Un guerrero fenicio para defender la isla

Guerrero fenicio del Cerro del Villar. /
Guerrero fenicio del Cerro del Villar.

La imagen de un soldado encontrada en las excavaciones anuncia las jornadas en las que intervendrá la arqueóloga María Eugenia Aubet

Francisco Griñán
FRANCISCO GRIÑÁNMálaga

La isla del Cerro del Villar no sólo estaba habitada por prósperos mercaderes. También tenía sus soldados. De ellos han quedado rastros gráficos como la imagen de un guerrero encontrada en las excavaciones realizadas décadas atrás bajo la dirección de la arqueóloga María Eugenia Aubet.
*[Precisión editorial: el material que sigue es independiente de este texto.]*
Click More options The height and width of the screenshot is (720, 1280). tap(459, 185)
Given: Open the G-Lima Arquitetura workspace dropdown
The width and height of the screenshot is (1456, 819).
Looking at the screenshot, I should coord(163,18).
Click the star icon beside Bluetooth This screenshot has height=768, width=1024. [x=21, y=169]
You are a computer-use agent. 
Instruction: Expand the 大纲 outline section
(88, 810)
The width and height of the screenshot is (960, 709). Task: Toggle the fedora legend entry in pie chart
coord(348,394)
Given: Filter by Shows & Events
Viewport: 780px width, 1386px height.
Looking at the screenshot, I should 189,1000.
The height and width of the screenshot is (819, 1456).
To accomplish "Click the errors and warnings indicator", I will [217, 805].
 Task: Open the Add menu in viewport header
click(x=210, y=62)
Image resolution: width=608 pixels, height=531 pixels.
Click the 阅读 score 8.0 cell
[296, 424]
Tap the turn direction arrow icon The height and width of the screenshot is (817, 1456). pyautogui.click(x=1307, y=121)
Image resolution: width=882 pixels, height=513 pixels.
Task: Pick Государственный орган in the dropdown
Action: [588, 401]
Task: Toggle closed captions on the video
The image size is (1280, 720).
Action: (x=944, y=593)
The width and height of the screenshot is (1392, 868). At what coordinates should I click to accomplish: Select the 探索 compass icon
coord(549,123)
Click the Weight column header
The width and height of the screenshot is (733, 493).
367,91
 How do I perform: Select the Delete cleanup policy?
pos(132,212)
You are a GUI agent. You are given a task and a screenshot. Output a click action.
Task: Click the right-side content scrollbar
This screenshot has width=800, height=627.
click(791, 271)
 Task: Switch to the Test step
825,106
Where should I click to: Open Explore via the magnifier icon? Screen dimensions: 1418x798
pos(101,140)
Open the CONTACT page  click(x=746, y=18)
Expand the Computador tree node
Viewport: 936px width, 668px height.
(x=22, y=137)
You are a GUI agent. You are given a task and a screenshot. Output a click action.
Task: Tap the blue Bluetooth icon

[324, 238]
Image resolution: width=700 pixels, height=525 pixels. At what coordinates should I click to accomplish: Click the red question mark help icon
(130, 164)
Precisamente, ese icono, que formaba parte de una gran vasija, es el que anunciará las jornadas sobre el Cerro del Villar que se celebrarán en Málaga el próximo 3 de abril con el objetivo de dar a conocer los resultados definitivos del estudio realizado por el Instituto Andaluz de Geofísica, a cargo de los investigadores Teresa Teixidó y José Antonio Peña.

Además, este ciclo arqueológico también contará con la presencia de la catedrática emérita de la Universidad Pompeu Fabra de Barcelona, María Eugenia Aubet, que expondrá las últimas investigaciones sobre el yacimiento y que ya fueron avanzadas por este periódico el pasado verano (Ver ‘Los secretos enterrados del Cerro del Villar’, publicado en SUR el 25-06-2017). «Apenas hemos excavado la superficie», constata la investigadora, que muestra su apoyo a la creación de un parque arqueológico en el yacimiento que vuelva a activar las excavaciones sobre los primeros fenicios que habitaron lo ciudad que hoy conocemos como Málaga.

El arqueólogo José Suárez, que desarrolla el nuevo proyecto para el Cerro de Villar, destaca que los aportes de tierra y las excelentes condiciones de humedad han permitido conservar muchos de los rastros y utensilios fenicios que nos informan de la industria alfarera y metalúrgica, siendo además muy relevante el envasado de productos de la bahía como el vino o la pesca. «Muchas de las tradiciones malagueñas, como el pescaíto o el vino de Málaga, vienen de nuestros primeros pobladores», destaca Suárez, que regresa al presente para recordar la candidatura de los espetos a Patrimonio Cultural Inmaterial de la Humanidad de la Unesco y relacionarla con nuestro pasado fenicio: «Las sardinas más antiguas que se conservan en Málaga se encontraron en el Cerro del Villar».